> WHAT THE TASK ASKS:
Rewrite the stretch of the listing below from the line containing "Given: Select TechnicalSpecNo value 47934" through the end of the listing, replacing "Notepad" with "WordPad" and keeping everything else the same. Omit the pictures from your answer.

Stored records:
:::::

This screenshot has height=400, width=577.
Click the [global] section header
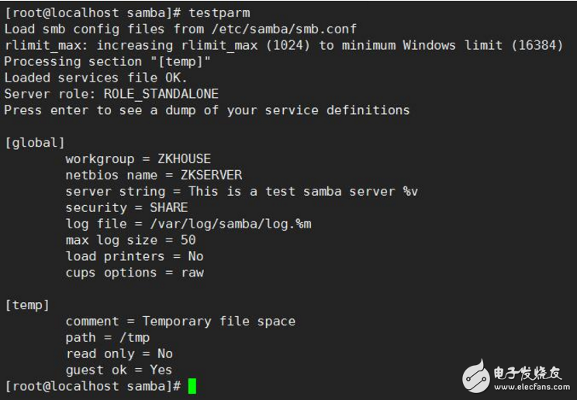click(35, 142)
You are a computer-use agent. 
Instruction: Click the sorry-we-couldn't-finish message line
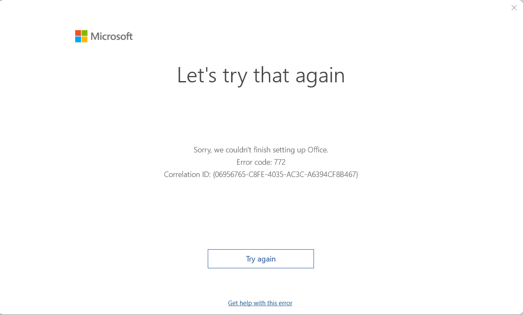[x=261, y=149]
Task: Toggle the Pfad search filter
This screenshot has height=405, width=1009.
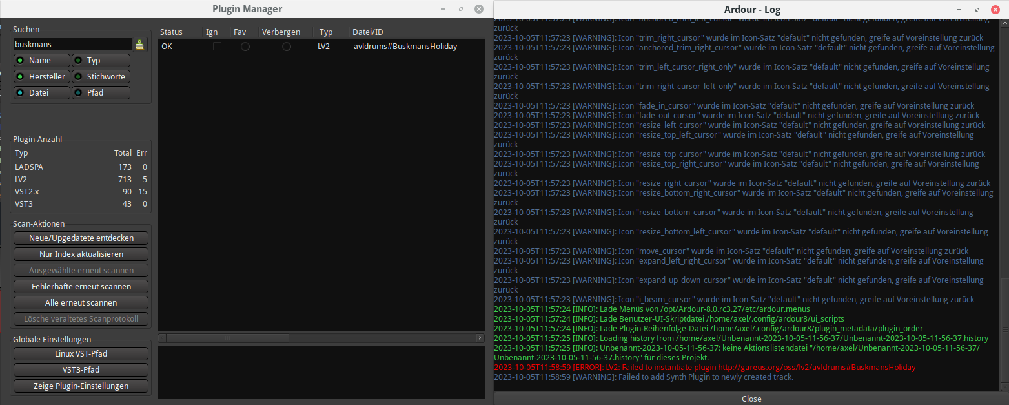Action: 101,93
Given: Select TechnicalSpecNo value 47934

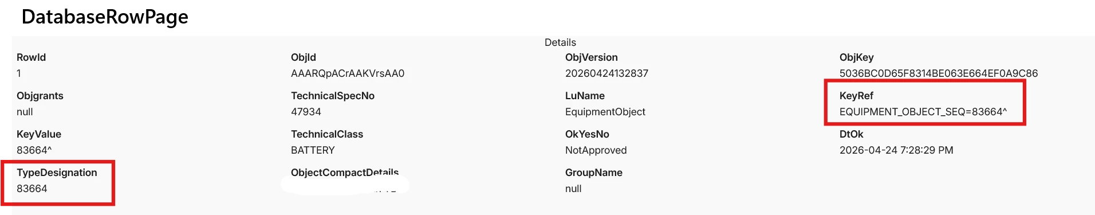Looking at the screenshot, I should point(306,112).
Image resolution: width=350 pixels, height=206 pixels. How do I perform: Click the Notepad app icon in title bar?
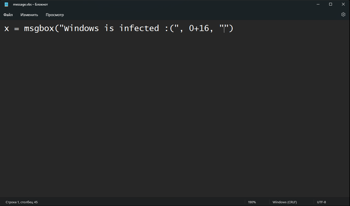click(x=6, y=4)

:::::

> FINAL RESULT:
Given: Select TechnicalSpecNo value 47934

Looking at the screenshot, I should point(306,112).
Image resolution: width=350 pixels, height=206 pixels. How do I perform: Click the WordPad app icon in title bar?
click(x=6, y=4)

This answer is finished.